The following points highlight the top two models of chromosomes. The models are: 1. Multiple Strand Models 2. Single Strand Models.
Model # 1. Multiple Strand Models:
a) Simple Multi-Stranded Model:
According to this model the chromosome consists of 64 double helices of DNA arranged in a parallel number, and twisted together like the strands of a rope. The difficulty with this model is that replication of DNA would involve a large amount of untwisting and untangling.
b) Ris’ Multistrand Model:
According to this model the 20Å wide DNA molecule is associated with histone (protein) to form a 40Å DNA-_histone (nucleo-protein) fibril. Two 40Å nucleoprotein fibrils make up a 100Å fibril called the elementary chromosome fibril (Ris, ’60, ’61). Two 100Å fibril wrap around each other to form a 200Å fibril.
Thus each 200Å fibril contains four parallel DNA-histone double helices. The 200Å fibrils are associated to form the chromatid of the chromosome. Each chromatid apparently has 16-32 elementary chromosome fibrils. Later work by Ris’66 led him to give up this model.
Comments:
Most of the evidences now indicate that chromosomes are not multi- stranded. This statement applies to normal chromosomes. A type of giant chromosome, called polytene chromosome, may have several hundred strands. These strands are, however, formed by division of chromatids.
Model # 2. Single Strand Models:
a) Taylor’s Centipede Model:
Taylor (1957) postulated that the chromosomes consist of a long protein backbone from which DNA coils branch off just like the legs of a centipede. He explained replication by assuming that the protein backbone is two-layered, and that these layers can be pulled apart.
Each layer would have one strand of the DNA helix on separation. A new chromatid could then be built up on each separated chromatid. This model does not reconcile with the fact that the genes are arranged in a linear sequence.
b) Freese-Taylor Model:
A second model was proposed by Taylor (1959) based on one suggested by Freese (1958). According to this model there are two protein spines instead of one. The DNA chains stretch between them like the steps of a ladder. In effect, the DNA molecules are kept in position by the protein-linkers.

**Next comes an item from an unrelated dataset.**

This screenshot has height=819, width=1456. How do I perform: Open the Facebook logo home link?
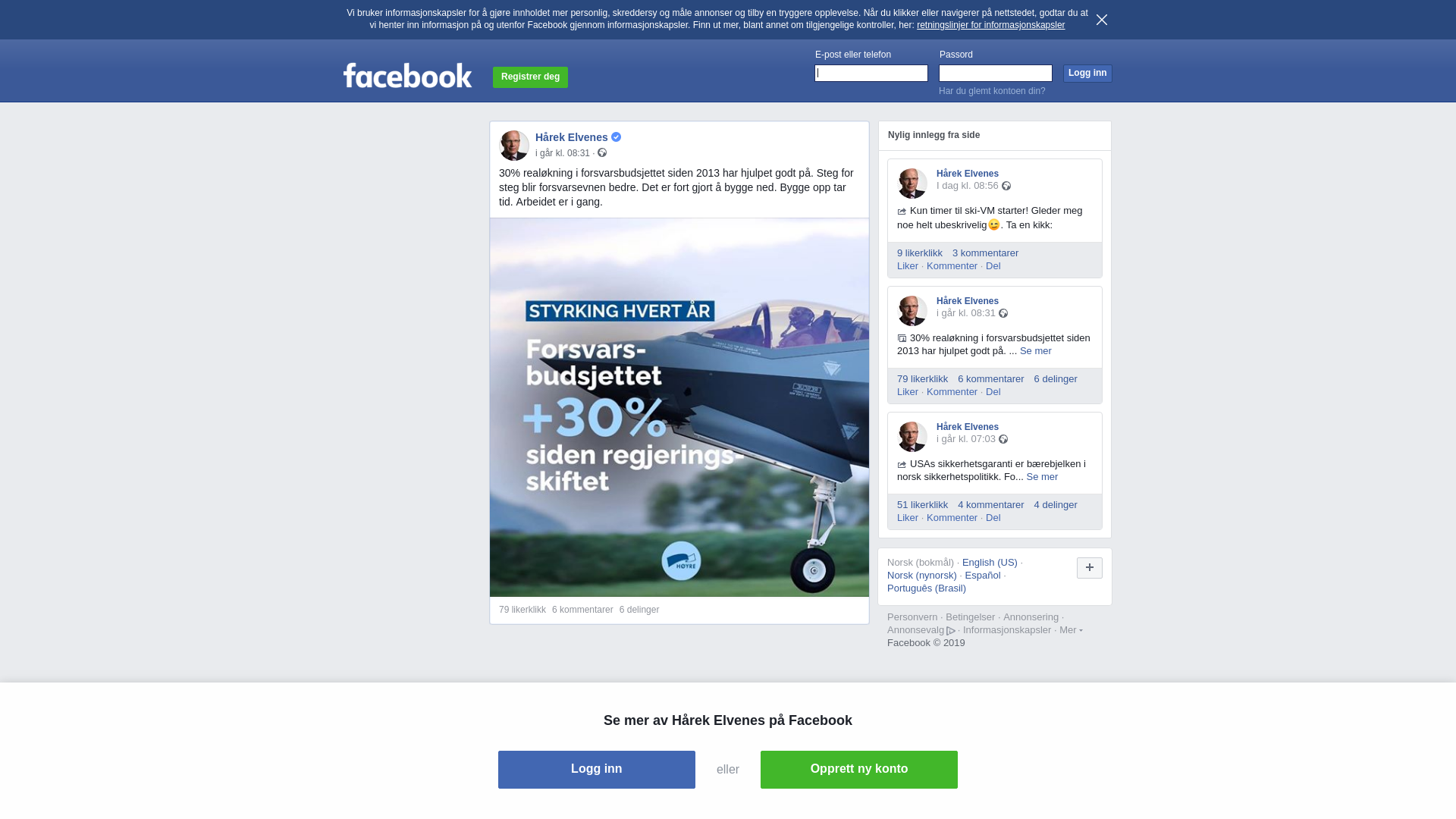pyautogui.click(x=407, y=75)
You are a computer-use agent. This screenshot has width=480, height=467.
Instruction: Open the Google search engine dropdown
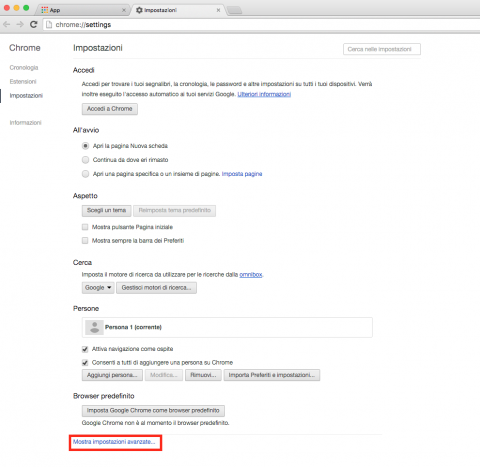98,288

If the linkers become closely apposed they would form the axis of the chromosome, and the DNA would be in the form of lateral loops. This model can satisfy the concept that the genes are arranged in a linear order.
c) Coiled Coil Model:
According to Nebel and others the chromosome is made up of only a single fibril. This fibril is highly coiled and the coil is thrown into secondary coils.
d) Ris’ Modified Model:
Ris (1967) suggested a modified model according to which the chromosome fibril is folded to form the chromosomes. The 20Å wide DNA helix is associated with the histone (protein) to form a 100Å diameter of nucleohistone fibril.
Folding of the 100Å fibril takes place because of calcium bridges to form a 250Å basic fibril undergoes still further folding to form the chromosome. Electron microscope pictures of 100Å and 200Å fibrils were obtained by Ris by spreading chromosomal material at an air- water interface.
e) Folded Fibre Model of Dupraw:
Dupraw (1965,’66) studied whole mounts of human leucocytes under the electron microscope. He found that sister chromatids consist of irregularly folded fibres 200-500A in diameter. Each chromatid consists of a single fibre (Type fibre) folded both longitudinally and transversely. Autoradiography experiments have also indicated the existence of a single fibre.
The 20Å DNA double helix 56 µ long, is spirally packed in protein to form a fibril. This fibril, if coiled, would form a fibre 80 to 100Å in diameter and 7 to 8 p long. This fibre is called the Type A fibre. The DNA is packed inside the type A fibre. The Type A fibre is then in turn coiled to form a type B fibre 200 to 250Å in diameter.
The 200 to 250 Å type B fibre is extensively folded to form the chromatid. This has been confirmed by McDermott (1968), Abuelo and Moare (1969), Lampert (1969) and Fedric (1969). Lampert (1971) supports the folded fibre model. Kiblman (1971) also supports the model, stating that “The findings indicate that a mitotic chromosome is formed by coiling and folding of fibre consisting of a long single DNA molecule associated with protein”.
Comments:
Dupraw’s folded fibre model has been accepted by many authors including M. J. D. White. In his book The Chromosomes’ (1973) White writes, “Two general hypotheses of chromosome structure which are certainly incorrect are the ‘folded fibre’ model of Dupraw and the same author’s extraordinary idea that the DNA of all the chromosomes is really continuous, i.e. present in the form of a ring.
The ‘folded fibre’ model is certainly incompatible with the constant, sequence of chromosome constriction. Heterochromatic segments etc. along the length of the chromosomes, as well as with all observations on the giant lamp-brush and polytene chromosomes and the whole theory of structural chromosomal rearrangements.”